▶ [YOUR INSTRUCTIONS]:
Look through the entries below and extract exactly the lines from the one containing "Instruction: Click Akull" through the one containing "Given: Click the", ends included.

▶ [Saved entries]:
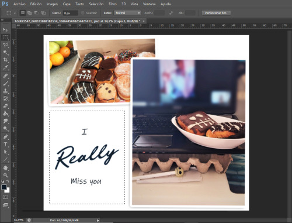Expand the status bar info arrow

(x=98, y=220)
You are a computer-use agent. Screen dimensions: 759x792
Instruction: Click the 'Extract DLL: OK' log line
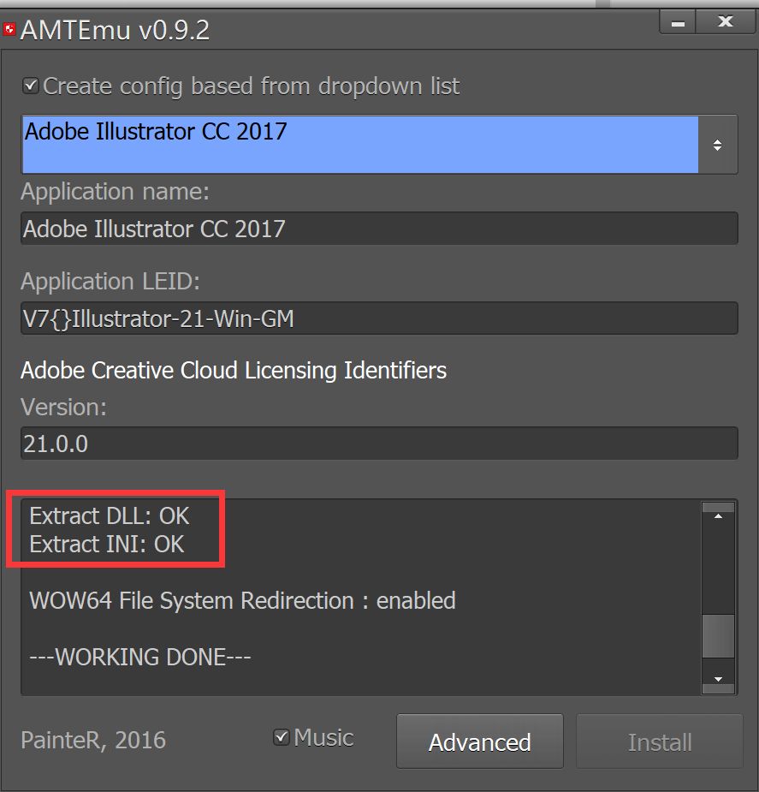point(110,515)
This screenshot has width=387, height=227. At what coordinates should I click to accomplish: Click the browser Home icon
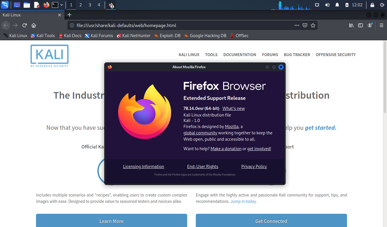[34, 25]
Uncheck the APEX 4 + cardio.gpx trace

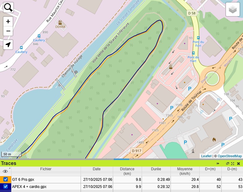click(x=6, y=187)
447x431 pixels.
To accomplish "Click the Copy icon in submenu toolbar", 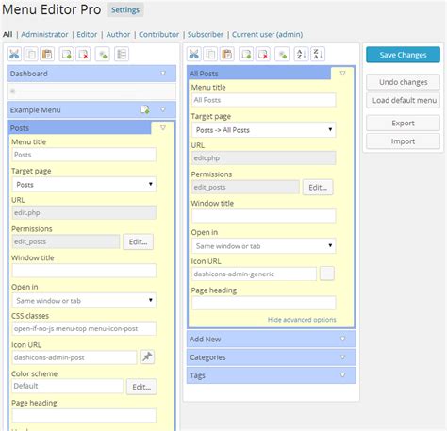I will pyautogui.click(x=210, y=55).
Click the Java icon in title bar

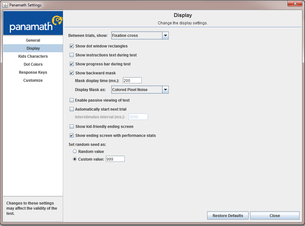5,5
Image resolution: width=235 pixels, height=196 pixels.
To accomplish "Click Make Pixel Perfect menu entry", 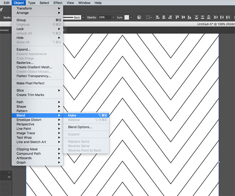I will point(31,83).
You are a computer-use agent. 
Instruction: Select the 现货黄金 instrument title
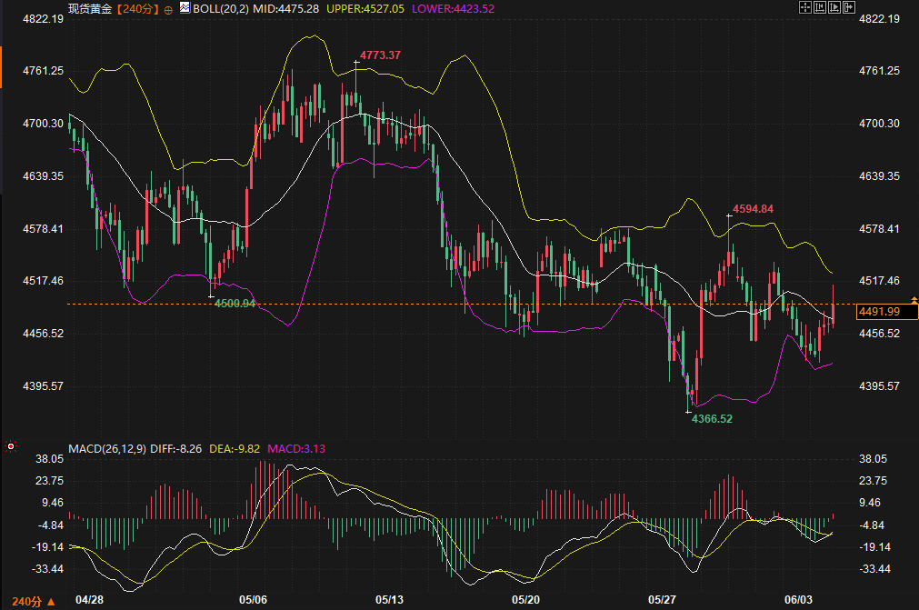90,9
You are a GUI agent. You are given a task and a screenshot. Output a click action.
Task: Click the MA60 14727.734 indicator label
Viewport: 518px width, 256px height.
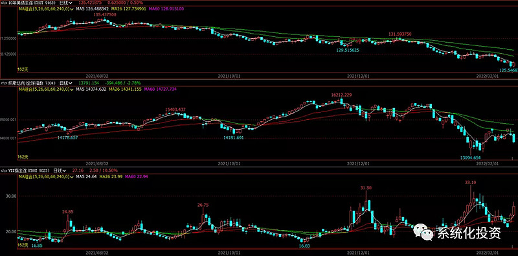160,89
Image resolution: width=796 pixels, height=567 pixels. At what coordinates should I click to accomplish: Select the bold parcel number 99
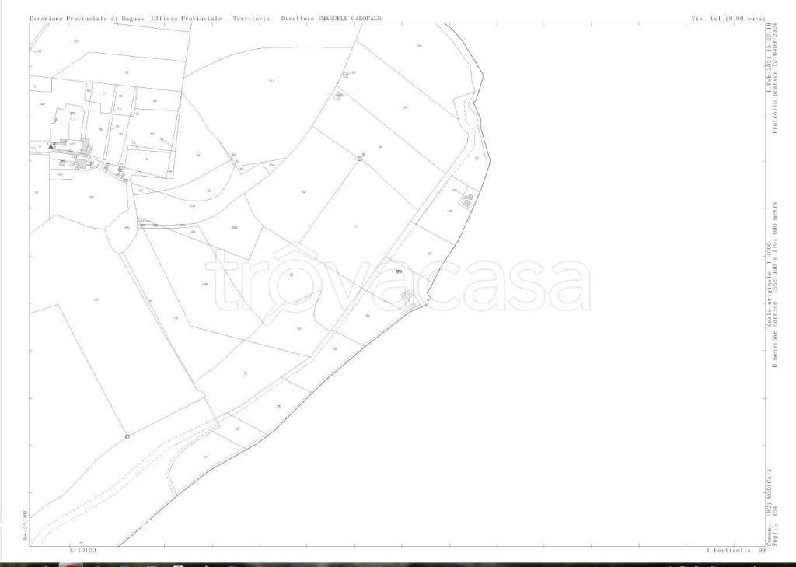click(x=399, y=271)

==

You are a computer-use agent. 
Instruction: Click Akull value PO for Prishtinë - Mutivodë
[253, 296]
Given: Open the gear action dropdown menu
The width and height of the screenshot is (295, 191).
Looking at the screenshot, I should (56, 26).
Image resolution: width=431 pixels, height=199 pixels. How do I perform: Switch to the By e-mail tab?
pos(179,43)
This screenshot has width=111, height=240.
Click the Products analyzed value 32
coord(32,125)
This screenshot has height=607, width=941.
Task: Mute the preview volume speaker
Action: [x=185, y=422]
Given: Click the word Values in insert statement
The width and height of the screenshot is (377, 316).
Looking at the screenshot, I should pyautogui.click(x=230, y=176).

▶ [RESULT]:
Instruction: Click Akull value PO for Prishtinë - Mutivodë
[253, 296]
Given: Open the gear action dropdown menu
The width and height of the screenshot is (295, 191).
Looking at the screenshot, I should (56, 26).
Image resolution: width=431 pixels, height=199 pixels. How do I perform: Switch to the By e-mail tab?
pos(179,43)
This screenshot has width=111, height=240.
Click the Products analyzed value 32
coord(32,125)
This screenshot has height=607, width=941.
Task: Mute the preview volume speaker
Action: [x=185, y=422]
Given: Click the word Values in insert statement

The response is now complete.